This alternative to the Gunsight Pass route, taking in the Ahuriri Valley, is much longer at two full days, travel – or three if you camp in the upper Ahuriri – and crosses two 1900m alpine passes rather than one.

Two hours through beech forest along South Temple Track leads to South Temple Hut on the edge of a grassy terrace just above the stream.

The South Branch has three tributaries, the southernmost of which originates from near Mt Maitland, which towers directly behind South Temple Hut.

Climb steeply up a grassy spur and then traverse through forest above the river to reach the first alpine pass, just to the south-east of Maitland and between Pt 2222 and Pt 2090.

Head over the pass to a branch of the Watson Stream catchment and follow various tongues into the Watson. At the main Watson Stream catchment, pass through beech forest before crossing a wide bushy plateau at 1000m, finally dropping into the Ahuriri Valley.

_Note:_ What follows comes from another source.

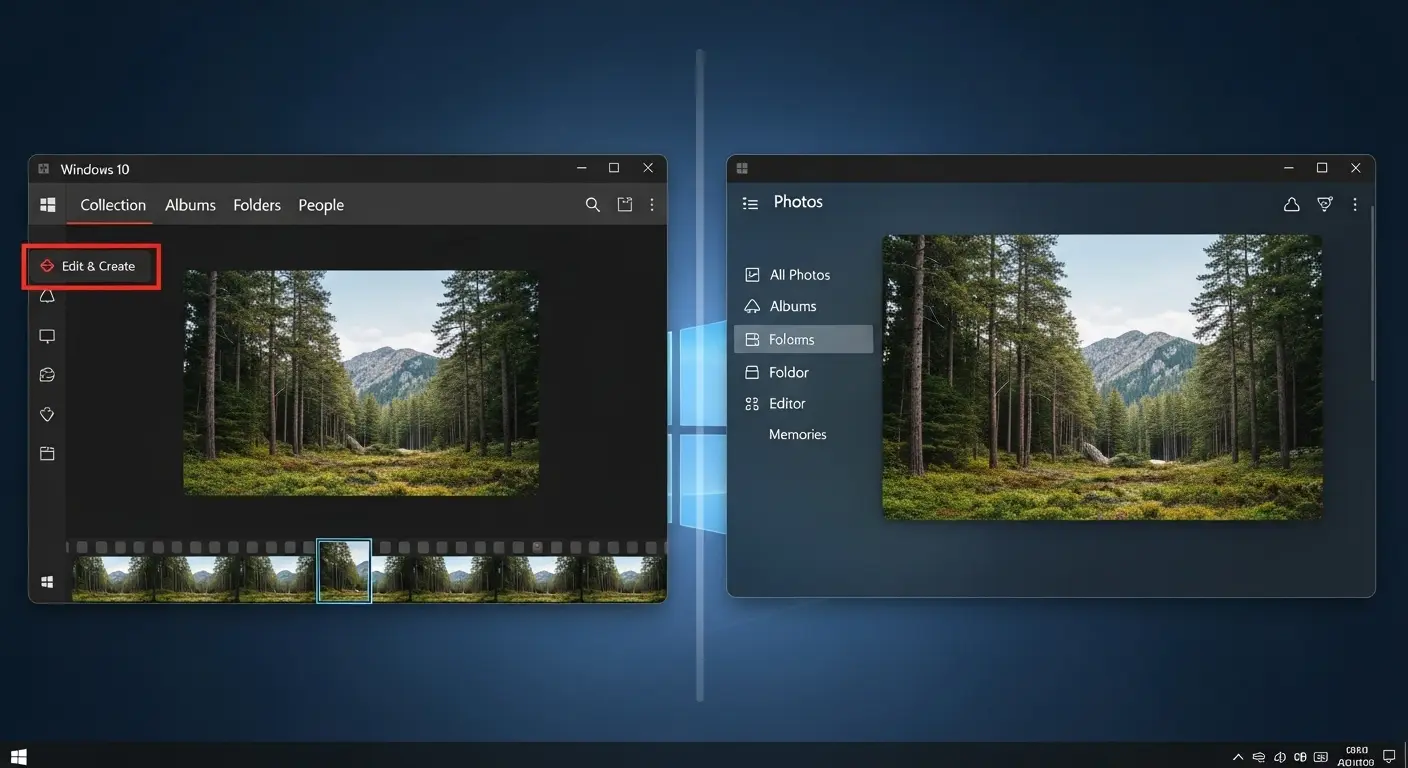Switch to the People tab
Screen dimensions: 1408x768
pyautogui.click(x=320, y=204)
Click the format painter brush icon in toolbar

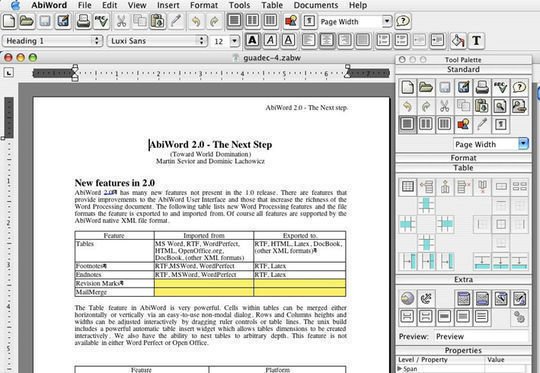click(x=176, y=21)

The Ahuriri is a popular mountain biking destination, with easy travel and plenty of huts to choose from. At 70km in length, it runs down to the Omarama Plains and has numerous climbing areas, including the impressive Mt Huxley towering at its head.

The most convenient hut to stay the night in is Hagens Hut, just a few kilometres north of Watson Stream. Head up valley past Top Hut where some sneaky route-finding required to ensure the best travel upstream. This is not technical country, but an awareness of different options would make for easier travel.

The river eventually reaches huge scree slopes below Mt Huxley, but just before these slopes, a steep, grassy spur leads to broad terraces below the second pass of the trips – between Pt 2058 and Pt 2190.

This leads back to South Temple. Once above the spur, travel is easier, with just a constant height gain to reach the pass.Find your route from the pass to rejoin the track in the South Temple, walking out via South Temple Hut.

By late summer, the passes on this trip should be clear of snow and afford a pleasant crossing.Be prepared for two 12-hour days, sometimes following formed trails and at other times having to forge your own path.